Поэт дает словам условный срок,
чтобы они открывали
закрытый свет,
чтобы они закрывали
открытую тьму
Kass W. Pocałuj w usta światło [Поцелуй свет в уста]. Там же. С. 1. [4].
Ты весь происходишь из эпики, мой тихий нарратив
Kass W. Przechodniu spójrz na koła [Прохожий, смотри на колеса]. Там же. С. 16. [5].
Когда устанешь от разрушения, возвращайся в лес
и найдешь свой голос
Kass W. Tak się schowałeś, że nie potrafisz siebie znaleźć [Ты так спрятался, что не сможешь себя найти]. Там же. С. 19. [6].

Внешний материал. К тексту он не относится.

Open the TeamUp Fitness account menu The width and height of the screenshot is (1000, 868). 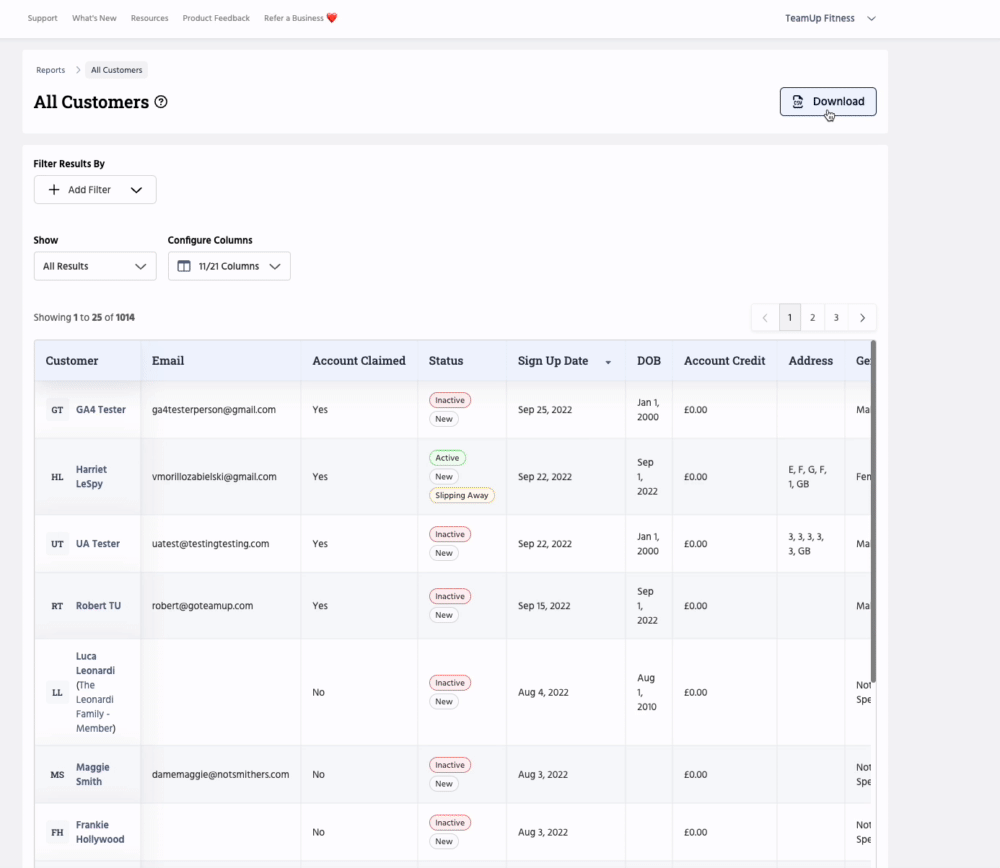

Поэт, в стихотворении должно оставаться дыхание
Kass W. Stopniowanie zawiasu [Рубежи условного срока]. Там же. С. 29. [7].
2.
Несомненно, прав был Пшемыслав Дакович, написавший, что Чеслав Милош близок автору «Вихрей и снов»
В своем творчестве, особенно в 1990-е годы, Милош часто отказывается от необходимости называния. Восхищение рождает «онемение», погружение в молчание перед лицом феномена обнаженного существования, желание ограничить объективистские устремления и стать «просто созерцающим». Этот мотив представляется весьма знаменательным, поскольку он почти навязчиво повторяется в поздних работах автора «Придорожной собачонки»:
Ибо жить на земле — уже слишком много, чтобы хоть как-то это назвать
Милош Ч. Отчет // На берегу реки / Пер. Н. Кузнецова. М.: ТЕКСТ, 2017. [9].

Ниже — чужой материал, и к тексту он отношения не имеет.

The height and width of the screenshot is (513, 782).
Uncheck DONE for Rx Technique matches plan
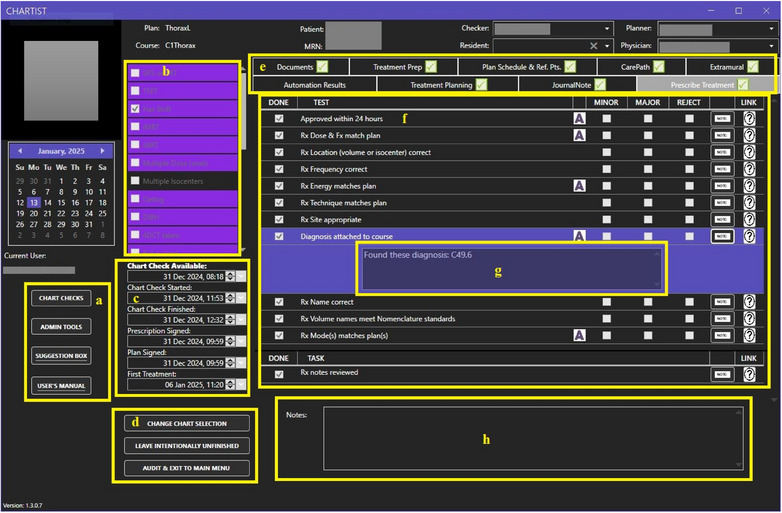[x=279, y=203]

Он хочет лишь одного, и это бесценно:
Быть чистым созерцанием — безымянным
Милош Ч. Лишь одно // Хроники / Пер. Н. Кузнецова. СПб: Издательство Ивана Лимбаха, 2020. [10].

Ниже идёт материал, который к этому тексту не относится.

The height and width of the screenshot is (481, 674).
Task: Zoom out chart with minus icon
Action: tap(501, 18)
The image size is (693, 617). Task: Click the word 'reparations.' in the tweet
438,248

И превратившись в чистое зрение, буду дальше вбирать в себя пропорции человеческого тела, цвет ирисов, парижский бульвар на рассвете, всё непостижимое многообразье видимых вещей
Милош Ч. Честное описание самого себя за стаканом виски в аэропорту, скажем, Миннеаполиса / Пер. Н. Кузнецова: https://polskayaliteratura.eu/chitalniy-zal/statya/chestnoe-opisanie-samogo-sebya-za-stakanom-viski-v-aeroportu-skazhem?s=c [11].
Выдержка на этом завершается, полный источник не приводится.